Problems and tasks —
- A) List every measure that the lesson page on rigid transformations says stays the same after a rigid transformation.
- B) Continue the lesson page on rigid transformations from the point where it stops.

Provided passage —
__________________________________________________

Lesson 1: Rigid transformations overview

# Finding measures using rigid transformations

Finding measures after a rigid transformation, like a reflection, is pretty simple! Since the shape and size stay the same, the lengths of corresponding sides and angle measures remain unchanged. Area and perimeter depend on the side lengths, so they stay the same too. So, if we know the measures of the original figure, we can use those same measures for the transformed figure.

## Want to join the conversation?

• Mind if I ask what the Pythagorean Theorem is? I don't recall Khan Academy explaining it,
so I'm a bit confused. Thanks for the help!
• First, let's define a few terms. In a right triangle, the two sides forming the right angle are called legs, and the side opposite the right angle is called the hypotenuse.

The Pythagorean Theorem states that for any right triangle, the sum of the squares of the two legs equals the square of the hypotenuse. This is quite an important theorem in geometry!

__________________________________________________

Material —
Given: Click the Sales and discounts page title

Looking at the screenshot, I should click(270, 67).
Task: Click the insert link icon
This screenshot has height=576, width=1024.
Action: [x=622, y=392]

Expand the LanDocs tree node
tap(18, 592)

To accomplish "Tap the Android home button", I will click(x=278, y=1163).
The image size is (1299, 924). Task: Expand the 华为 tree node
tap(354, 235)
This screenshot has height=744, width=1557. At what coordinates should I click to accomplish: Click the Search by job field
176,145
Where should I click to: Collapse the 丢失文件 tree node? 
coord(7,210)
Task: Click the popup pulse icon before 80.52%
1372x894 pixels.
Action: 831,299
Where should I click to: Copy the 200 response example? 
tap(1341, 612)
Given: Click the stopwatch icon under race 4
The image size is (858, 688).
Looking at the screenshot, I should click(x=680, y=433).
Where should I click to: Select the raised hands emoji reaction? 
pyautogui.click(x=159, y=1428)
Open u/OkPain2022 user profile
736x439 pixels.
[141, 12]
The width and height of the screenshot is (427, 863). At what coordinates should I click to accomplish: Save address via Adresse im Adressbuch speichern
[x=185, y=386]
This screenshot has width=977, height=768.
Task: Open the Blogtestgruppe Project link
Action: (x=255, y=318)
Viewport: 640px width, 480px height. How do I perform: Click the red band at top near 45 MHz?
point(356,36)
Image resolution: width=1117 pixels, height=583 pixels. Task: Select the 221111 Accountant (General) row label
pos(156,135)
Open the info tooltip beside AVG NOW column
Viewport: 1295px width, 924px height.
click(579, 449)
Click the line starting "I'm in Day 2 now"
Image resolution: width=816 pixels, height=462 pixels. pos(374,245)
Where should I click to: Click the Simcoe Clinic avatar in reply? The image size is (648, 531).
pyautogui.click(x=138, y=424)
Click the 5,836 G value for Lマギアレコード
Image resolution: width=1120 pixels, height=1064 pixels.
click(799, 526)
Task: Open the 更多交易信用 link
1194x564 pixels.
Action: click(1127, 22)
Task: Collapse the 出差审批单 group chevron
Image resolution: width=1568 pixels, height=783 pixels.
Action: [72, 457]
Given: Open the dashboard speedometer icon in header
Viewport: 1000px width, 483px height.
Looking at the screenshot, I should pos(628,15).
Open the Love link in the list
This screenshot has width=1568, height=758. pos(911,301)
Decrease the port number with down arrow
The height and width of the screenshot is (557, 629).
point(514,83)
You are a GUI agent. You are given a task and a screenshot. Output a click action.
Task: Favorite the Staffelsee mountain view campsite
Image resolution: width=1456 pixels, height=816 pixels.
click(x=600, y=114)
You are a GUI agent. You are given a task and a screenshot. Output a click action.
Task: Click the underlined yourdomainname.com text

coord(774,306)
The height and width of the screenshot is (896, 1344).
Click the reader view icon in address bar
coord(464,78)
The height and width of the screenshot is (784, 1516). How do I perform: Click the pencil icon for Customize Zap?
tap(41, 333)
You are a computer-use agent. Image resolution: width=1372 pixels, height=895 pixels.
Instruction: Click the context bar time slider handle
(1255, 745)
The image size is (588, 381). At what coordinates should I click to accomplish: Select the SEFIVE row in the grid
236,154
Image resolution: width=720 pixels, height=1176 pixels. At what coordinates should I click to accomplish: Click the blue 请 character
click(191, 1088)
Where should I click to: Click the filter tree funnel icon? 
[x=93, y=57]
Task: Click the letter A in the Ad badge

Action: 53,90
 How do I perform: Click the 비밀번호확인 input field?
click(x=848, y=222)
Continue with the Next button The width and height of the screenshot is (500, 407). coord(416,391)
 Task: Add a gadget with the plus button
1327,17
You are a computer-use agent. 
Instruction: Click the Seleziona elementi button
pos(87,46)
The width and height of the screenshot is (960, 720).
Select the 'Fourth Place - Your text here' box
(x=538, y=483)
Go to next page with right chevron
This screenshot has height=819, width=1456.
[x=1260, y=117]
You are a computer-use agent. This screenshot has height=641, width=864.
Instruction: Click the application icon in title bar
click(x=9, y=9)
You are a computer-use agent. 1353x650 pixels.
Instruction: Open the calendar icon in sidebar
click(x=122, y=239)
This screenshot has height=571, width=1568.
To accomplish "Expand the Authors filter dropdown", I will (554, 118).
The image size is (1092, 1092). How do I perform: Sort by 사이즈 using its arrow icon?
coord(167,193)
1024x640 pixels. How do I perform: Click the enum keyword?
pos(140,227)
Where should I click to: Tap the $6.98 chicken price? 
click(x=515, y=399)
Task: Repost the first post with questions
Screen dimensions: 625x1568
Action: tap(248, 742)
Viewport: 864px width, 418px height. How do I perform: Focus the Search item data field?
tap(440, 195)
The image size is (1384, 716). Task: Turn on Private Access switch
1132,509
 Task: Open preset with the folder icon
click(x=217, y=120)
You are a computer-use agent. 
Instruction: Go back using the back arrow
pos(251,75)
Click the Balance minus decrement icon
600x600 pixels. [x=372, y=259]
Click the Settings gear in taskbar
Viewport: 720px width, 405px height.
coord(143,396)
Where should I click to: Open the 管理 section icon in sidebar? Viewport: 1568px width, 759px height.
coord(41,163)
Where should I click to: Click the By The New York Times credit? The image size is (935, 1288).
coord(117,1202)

__________________________________________________

Responses —
- A)
- Lengths of corresponding sides
- Angle measures
- Area
- Perimeter

- B)
The theorem is usually expressed as the formula a^2 + b^2 = c^2, where a and b are the legs of the right triangle, and c is the hypotenuse of the right triangle.
Note well: this does not mean that a + b = c.

Example: if the legs of a right triangle are 3 and 4, then we can find the hypotenuse c by solving the equation 3^2 + 4^2 = c^2, which gives 9 + 16 = c^2, which gives 25 = c^2, which gives c = +-5. Since the hypotenuse c should not be negative, we discard c = -5. So the hypotenuse is c = 5.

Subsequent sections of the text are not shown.